La iglesia de los copistas

Los suecos, ya se sabe, son gente que marca la pauta, que se adelantan décadas a los progresos que el resto, más adelante, acaso, intentarán remedar. El Estado nórdico ha admitido a trámite la creación de la Missionary Church of  Kopism, que vendría a ser algo así como la iglesia misionera de los copistas, porque tiene afán ejemplar y aleccionador, vírico y contagioso. Sus 3000 fieles actuales creen, tal como figura en su página web oficial,”que copiar y compartir información es lo mejor y más bello que existe. Que alguien copie tu información es un símbolo de aprecio, significa que alguien piensa que has hecho algo bien”. La búsqueda de conocimiento es sagrada; la circulación del conocimiento es sagrada; el acto de copiar es sagrado. Esa sería su santísima trinidad digital.

La religión de copy and paste, de copiar y pegar, de Ctrl-C + Ctrl-V, tiene sus antagonistas bien definidos: como cualquier igleisa que se precie debe detallar en qué consiste el cielo y en qué el infierno, en qué la salvación y en qué la condenación, y esta última parte recae, claro, en quiene sustentan la vigencia del copyright.

Es cierto que la internet de los datos solamente puede construirse mediante el fomento de la copia, de la replicación, mediante la generación de nuevos contenidos a partir de un fundamento de datos compartidos que son manipulados para servir al propósito que se decida: proyectos como el Open Street Map, como el Google Public Data Explorer, como el Semantic Web Health Care and Life Sciences del W3C o, cómo no, como el proyecto del gobierno norteamericano, Data.gov, son sitios que invitan a renunciar al antiguo concepto de propiedad intelectual en beneficio de una concepción compartida de los datos y de los beneficios que puedan derivarse de su manipulación. Como dice Antonio Lafuente, “abrir los datos, no sólo es un requerimiento derivado de la doble necesidad de que la ciencia se acerque al viejo modelo de una República de Sabios y al que exige una democratización del conocimiento, sino que implica apostar por la oportunidad difícilmente discutible de que aparezcan nuevas e imprevistas formas de usarlos y conectarlos o, en otros términos, de crear conocimiento.

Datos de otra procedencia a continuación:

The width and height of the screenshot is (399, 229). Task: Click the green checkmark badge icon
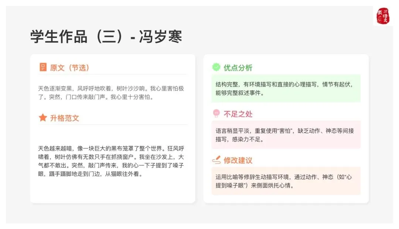pyautogui.click(x=216, y=67)
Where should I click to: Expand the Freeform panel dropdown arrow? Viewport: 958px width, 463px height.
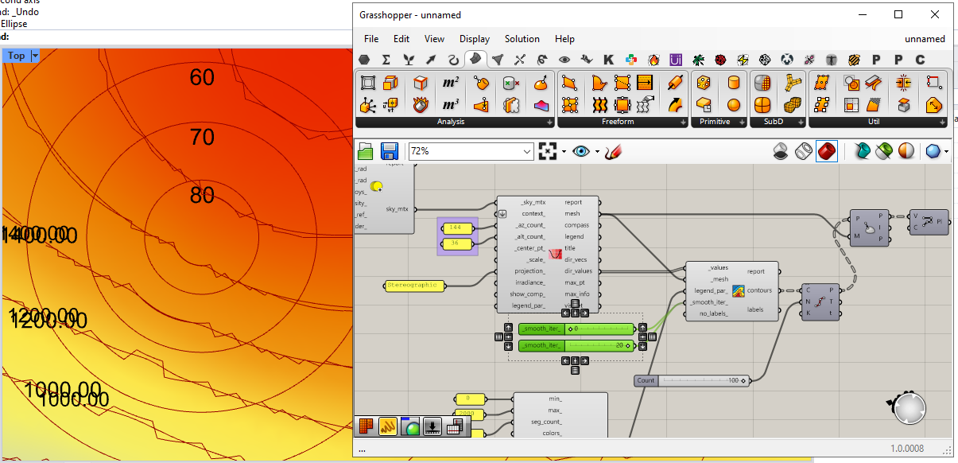tap(683, 123)
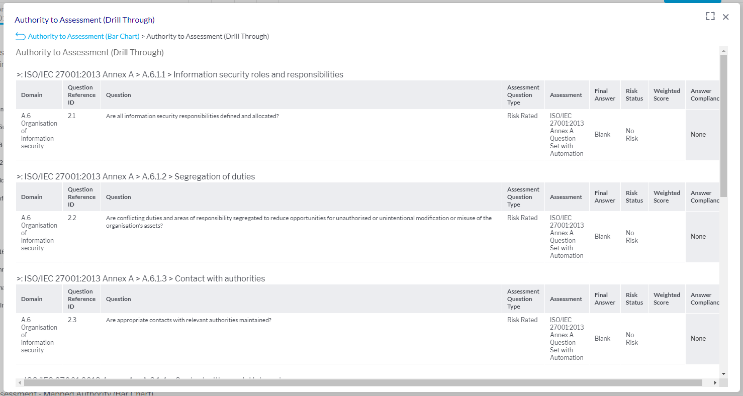Collapse the A.6.1.1 Information security roles section

[x=19, y=74]
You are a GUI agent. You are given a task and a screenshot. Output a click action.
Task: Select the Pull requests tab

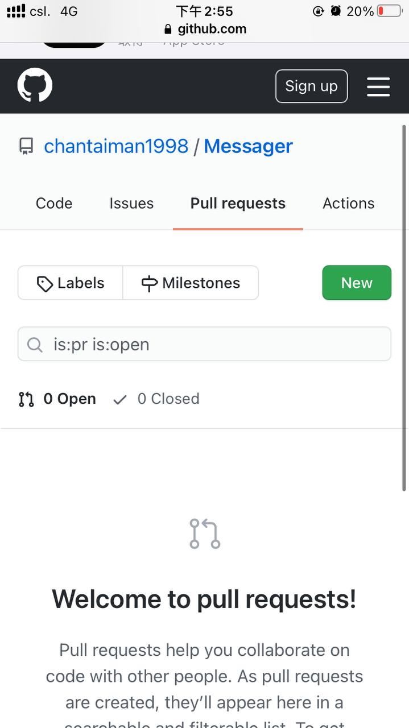click(238, 204)
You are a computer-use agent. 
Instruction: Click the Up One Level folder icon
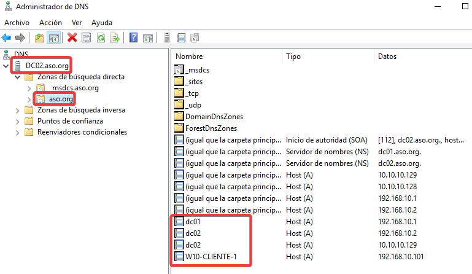(x=39, y=37)
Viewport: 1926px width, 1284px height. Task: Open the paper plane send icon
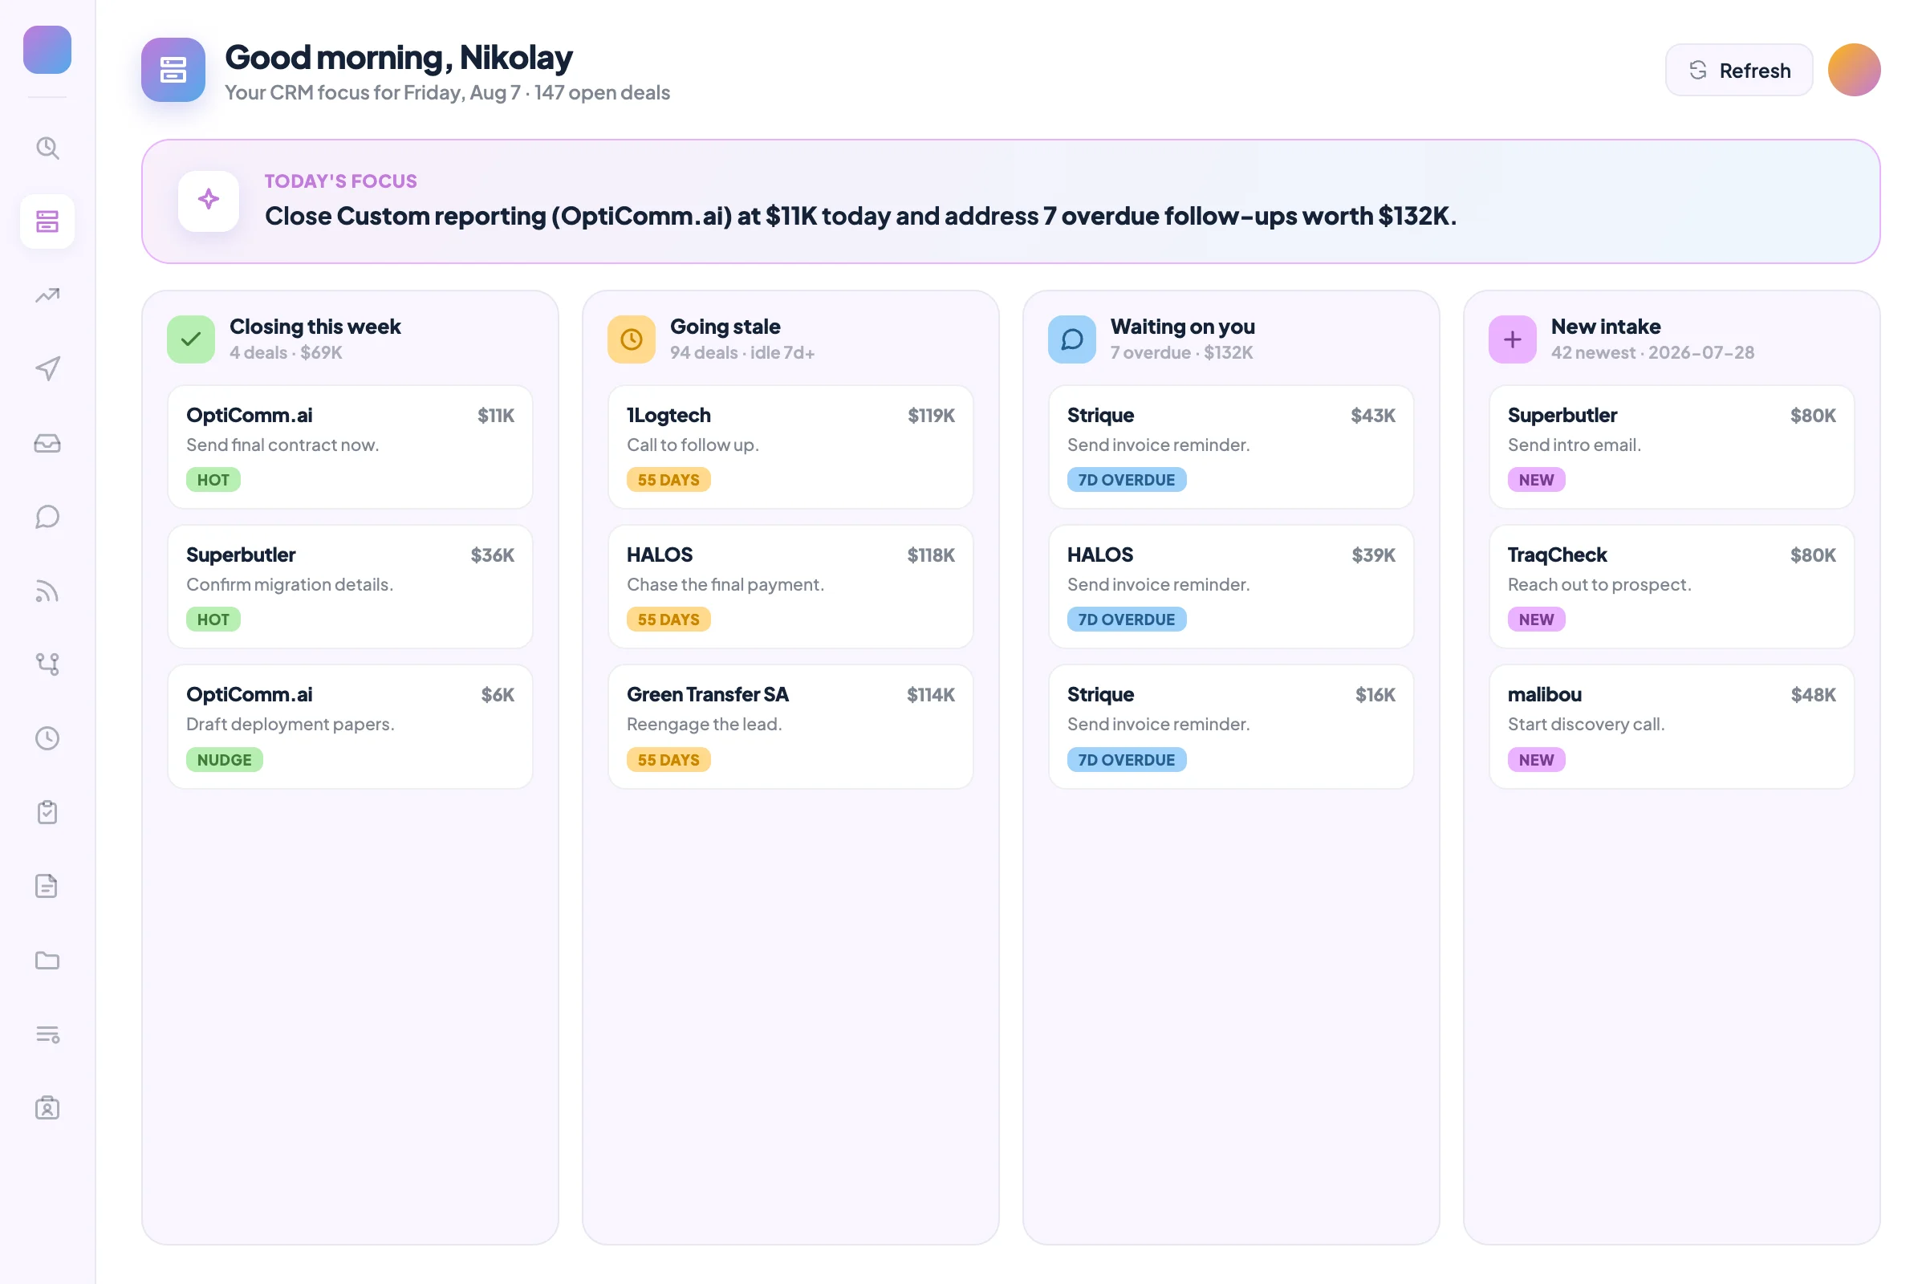point(47,369)
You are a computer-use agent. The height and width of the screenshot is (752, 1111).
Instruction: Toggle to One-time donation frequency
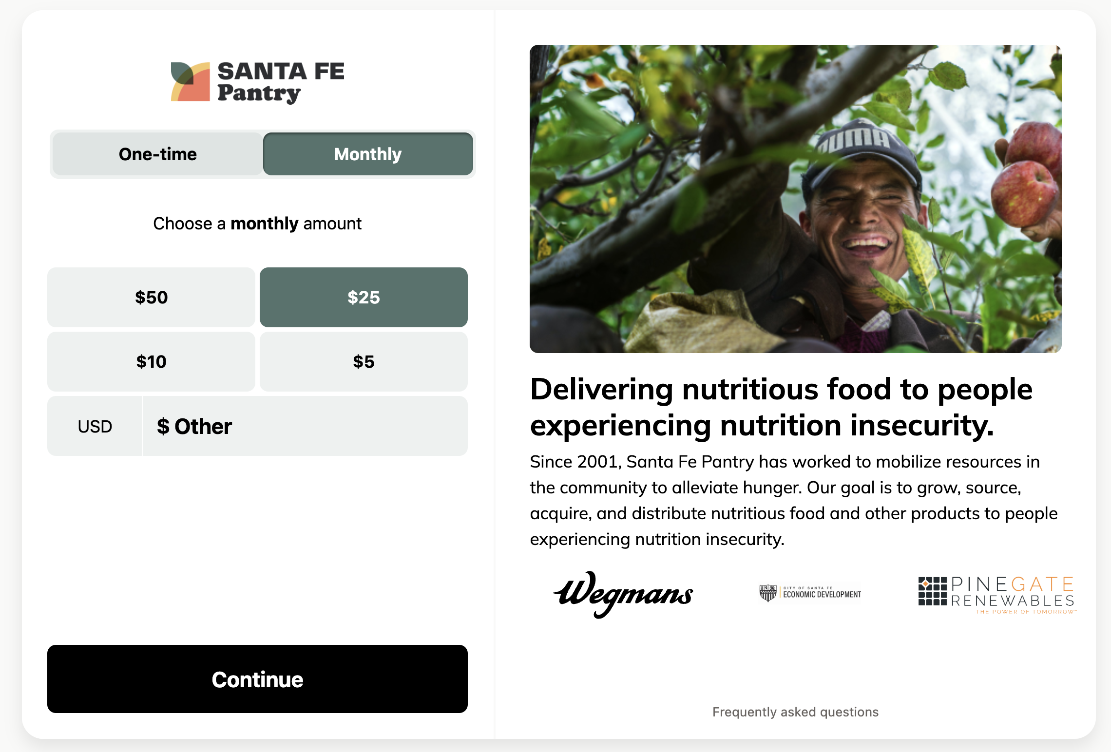click(156, 153)
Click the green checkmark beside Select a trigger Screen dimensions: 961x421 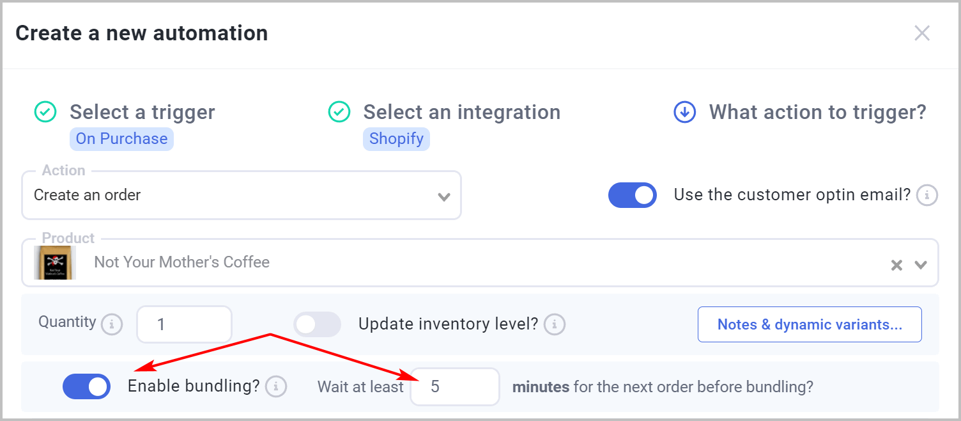pos(45,112)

Los datos, en consecuencia, deberían ser algo que se encontrase en la web, antes que en el laboratorio. La web 2.0 llevará el sello Data Inside, una analogía con el Intel Inside del PC que domina la cultura del escritorio y que será reemplazado por la noción de la red como una plataforma global de computación. La web del futuro, sentenció no hace mucho Tim Berners-Lee, el inventor de Internet, será una red de datos”.

Yo, como leí el otro día no sé dónde, no tengo problemas con dios, sino con sus representantes. Quiero esto decir que me revelo contra cualquier representante de la fé canónica, y no será menos en este caso: el hecho de que muchos de nosotros renunciemos deliberadamente y de forma expresa a la propiedad sobre lo que creamos en beneficio del conocimiento que pudiera derivarse de lo que liberamos y de la expectativa de que recibiremos una compensación simbólica, intelectual o profesional, no implica, de ninguna manera, que existan creadores que defiendan, de manera legítima, la propiedad de lo que forjen, y que abominen del comportamiento de algunas iglesias nigromantes que hacen de la denuncia y la delación su arma de conversión.

El problema, seguramente, sea que en nuestra época actual convivan dos regímenes aparentemente enfrentados y sin embargo legítimos y complementarios de propiedad intelectual: aquel del que Balzac hablaba a comienzos del siglo XIX -recogido en un magnífico artículo rescatado de La Magazine Litteraire- en la “Carta dirigida a los escritores“, donde reclamaba la propiedad de lo producido y el control sobre su reproducción y comunicación, momento histórico de constitucion del campo literario y, por tanto, de reivindicación de los derechos y de las respectivas posiciones; y aquel en el que hoy vivimos, a comienzos del siglo XXI, en el que la Internet de los datos nos demanda una apertura de miras basada en la construcción colectiva del conocimiento, momento histórico, también, de demanda y de requerimiento, de ensalzamiento del “Copy. download, uplooad!”.

La replicabilidad y el carácter digital de los bienes, sin embargo, no justifican que su intercambio no esté sujeto a la voluntad de quienes lo hayan producido, siempre que ese contenido no haya sido producido con dinero público o siempre que el beneficio social que pueda derivarse de su circulación exceda al de su posesión.

Prefiero, la verdad, no ser de iglesia alguna, aunque sea sueca.